Jurisprudence : CA Lyon, 11-01-2024, n° 20/04091, Infirmation


N° RG 20/04091 - N° Portalis DBVX-V-B7E-NCJD


Décision du Tribunal de Commerce de Lyon du 17 juin 2020


RG : 2019j541


[F]


C/


S.A. RENAULT RETAIL GROUP


RÉPUBLIQUE FRANÇAISE

AU NOM DU PEUPLE FRANÇAIS


COUR D'APPEL DE LYON


3ème chambre A


ARRET DU 11 Janvier 2024



APPELANT :


M. [B] [F]

né le … … … à [Localité 5] (38)

[Adresse 4]

[Localité 2]


Représenté par Me Laure MATRAY, avocat au barreau de LYON, toque : 1239 postulant et ayant pour avocat plaidant Me DEGACHE, avocat au barreau du PUY EN VELAY


INTIMEE :


S.A. RENAULT RETAIL GROUP

[Adresse 1]

[Localité 3]


Représentée par Me Aude BOUDIER-GILLES de la SELARL ADK, avocat au barreau de LYON, toque : 1086


* * * * * *


Date de clôture de l'instruction : 05 Octobre 2021


Date des plaidoiries tenues en audience publique : 08 Novembre 2023


Date de mise à disposition : 11 Janvier 2024


Composition de la Cour lors des débats et du délibéré :

- Patricia GONZALEZ, présidente

- Aurore JULLIEN, conseillère

- Viviane LE GALL, conseillère


assistées pendant les débats de Clémence RUILLAT, greffière


A l'audience, un membre de la cour a fait le rapport, conformément à l'article 804 du code de procédure civile🏛.

Données fournies
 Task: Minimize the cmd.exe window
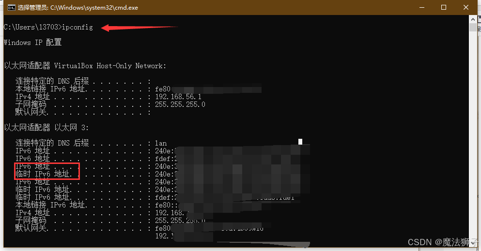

--

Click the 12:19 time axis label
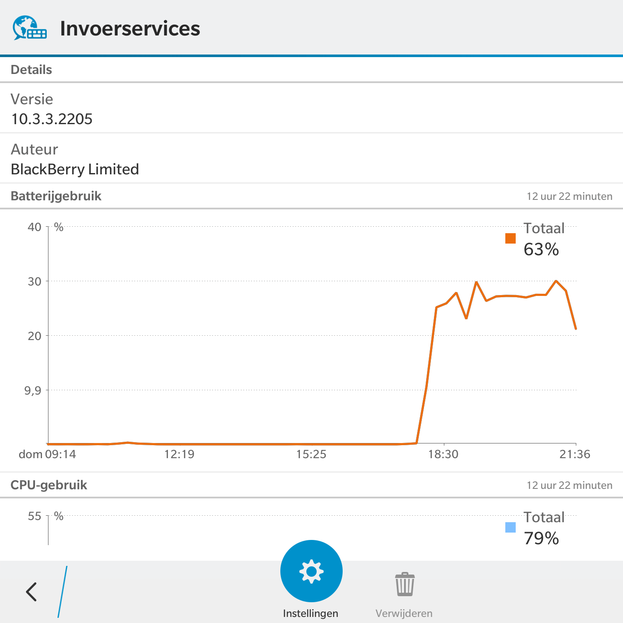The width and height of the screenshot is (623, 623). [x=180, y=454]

* * *

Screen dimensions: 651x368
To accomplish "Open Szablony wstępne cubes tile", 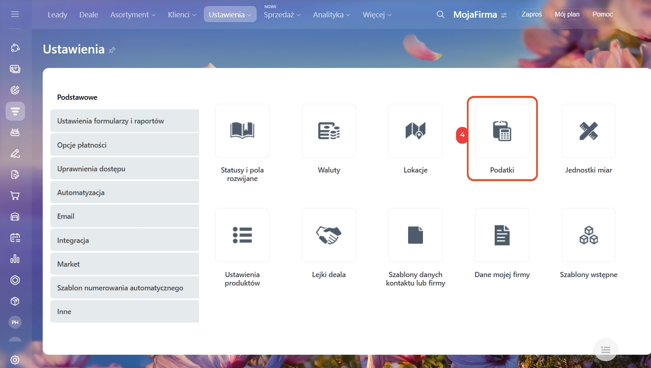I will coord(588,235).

Énoncé de l'exercice
Veuillez recopier intégralement et à l'identique l'extrait de l'arrêt de la cour d'appel de Lyon.

Réponse attendue
Jurisprudence : CA Lyon, 11-01-2024, n° 20/04091, Infirmation


N° RG 20/04091 - N° Portalis DBVX-V-B7E-NCJD


Décision du Tribunal de Commerce de Lyon du 17 juin 2020


RG : 2019j541


[F]


C/


S.A. RENAULT RETAIL GROUP


RÉPUBLIQUE FRANÇAISE

AU NOM DU PEUPLE FRANÇAIS


COUR D'APPEL DE LYON


3ème chambre A


ARRET DU 11 Janvier 2024



APPELANT :


M. [B] [F]

né le … … … à [Localité 5] (38)

[Adresse 4]

[Localité 2]


Représenté par Me Laure MATRAY, avocat au barreau de LYON, toque : 1239 postulant et ayant pour avocat plaidant Me DEGACHE, avocat au barreau du PUY EN VELAY


INTIMEE :


S.A. RENAULT RETAIL GROUP

[Adresse 1]

[Localité 3]


Représentée par Me Aude BOUDIER-GILLES de la SELARL ADK, avocat au barreau de LYON, toque : 1086


* * * * * *


Date de clôture de l'instruction : 05 Octobre 2021


Date des plaidoiries tenues en audience publique : 08 Novembre 2023


Date de mise à disposition : 11 Janvier 2024


Composition de la Cour lors des débats et du délibéré :

- Patricia GONZALEZ, présidente

- Aurore JULLIEN, conseillère

- Viviane LE GALL, conseillère


assistées pendant les débats de Clémence RUILLAT, greffière


A l'audience, un membre de la cour a fait le rapport, conformément à l'article 804 du code de procédure civile🏛.